防病毒工具是大多数防恶意软件套装的必备组件之一。它必须能够辨识已知的和未见过的恶意文件,并且在造成破坏前阻止它们。尽管这些工具在实现恶意软件侦测机制方面有所不同,但它们趋向于融合同样的病毒侦测技术。熟悉这些技术有助于你理解防病毒软件是如何工作的。
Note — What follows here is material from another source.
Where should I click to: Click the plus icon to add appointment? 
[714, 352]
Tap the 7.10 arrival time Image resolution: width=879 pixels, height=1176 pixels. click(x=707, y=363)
• 基于签名的侦测技术:使用已检查过文件的关键特征来创建已知恶意软件的静态指纹。该签名可能以文件的一系列字节来表示。它也可能是整个文件或部分文件加密后的哈希值。这个侦测恶意软件的方法,是防病毒软件工具诞生以来必要的方面之一。作为许多工具的一部分该技术保留至今,尽管它的重要性在逐渐减弱。基于签名的侦测技术的主要局限在于,从它自身来说,这个方法无法标记那些还没有开发签名的恶意文件。考虑到这点,现今的攻击者们经常通过改变文件的签名来对病毒进行变异并保留恶意的功能。
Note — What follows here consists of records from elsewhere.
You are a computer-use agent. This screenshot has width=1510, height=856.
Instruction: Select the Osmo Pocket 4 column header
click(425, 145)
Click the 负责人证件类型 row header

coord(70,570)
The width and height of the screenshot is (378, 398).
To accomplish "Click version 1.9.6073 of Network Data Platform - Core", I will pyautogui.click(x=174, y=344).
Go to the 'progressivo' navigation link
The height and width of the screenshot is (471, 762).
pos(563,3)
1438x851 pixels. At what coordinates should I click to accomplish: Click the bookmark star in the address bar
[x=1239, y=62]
• 基于启发式的侦测技术:该技术目的在于通过静态地检查文件的可疑特征,来一般性地侦测新的恶意软件而无需精确的签名匹配。例如,某个防病毒工具可能在被检查的文件中寻找罕见的指令或花指令(junk code)。该工具还可能模拟运行该文件,以便确认如果执行该文件,它会在不明显拖慢系统的情况下尝试做些什么。单独的可疑属性可能还不足以把这个文件标记为恶意的。然而好几个这样的特征可能会超出期望的风险阈值,导致该工具把该文件划分为恶意软件。启发式方法最大的弊处在于它可能无意地把合法的文件标记为恶意的。
• 行为侦测技术:该技术观察程序如何执行,而不是仅仅模拟它的执行。这个方法尝试通过寻找可疑的行为如解压恶意代码、修改主机的文件或是进行键盘记录来辨识恶意软件。值得注意的是,这样的操作能够让防病毒工具在受保护系统上侦测到事先未见过的恶意软件。对于启发式技术来说,这些操作的每一个可能不足以划分程序为恶意软件,然而把它们一起考虑的话可能意味着是一个恶意的程序。使用基于行为技术让防病毒软件更加接近于主机入侵预防系统(host intrusion prevention systems,HIPS)的类别,后者传统上以单独的产品类别存在。
• 基于云的侦测技术:该技术通过从受保护的计算机上收集数据、同时在服务提供商的基础设施上分析、而不是在本地进行分析来辨识恶意软件。这通常是通过捕捉文件的相关细节和在终端上文件执行时的情境来实现,并把这些信息提供给云引擎进行处理。本地的防病毒代理只需进行最小化的处理工作。此外,厂商的云引擎能够通过关联来自多个系统的数据获取与恶意软件特征和行为相关的模式。相比之下,其它防病毒软件的组件大多数基于本地观察到的属性和行为进行决策。基于云的引擎能让使用防病毒软件的单个用户从社区的其他成员的经验中获益。
尽管根据上述各自的标题列出了这些方法,但各种技术之间的差异往往是模糊不清的。例如,术语“基于启发式”和“行为侦测”经常被交互地使用。此外,当工具融合基于云的能力时,这些方法——包括签名侦测技术——趋向于扮演活跃的角色。为了跟上不断变化的恶意软件样本,防病毒软件厂商们必须在他们的工具中融合多层防御,依赖于单个方法是不可行的。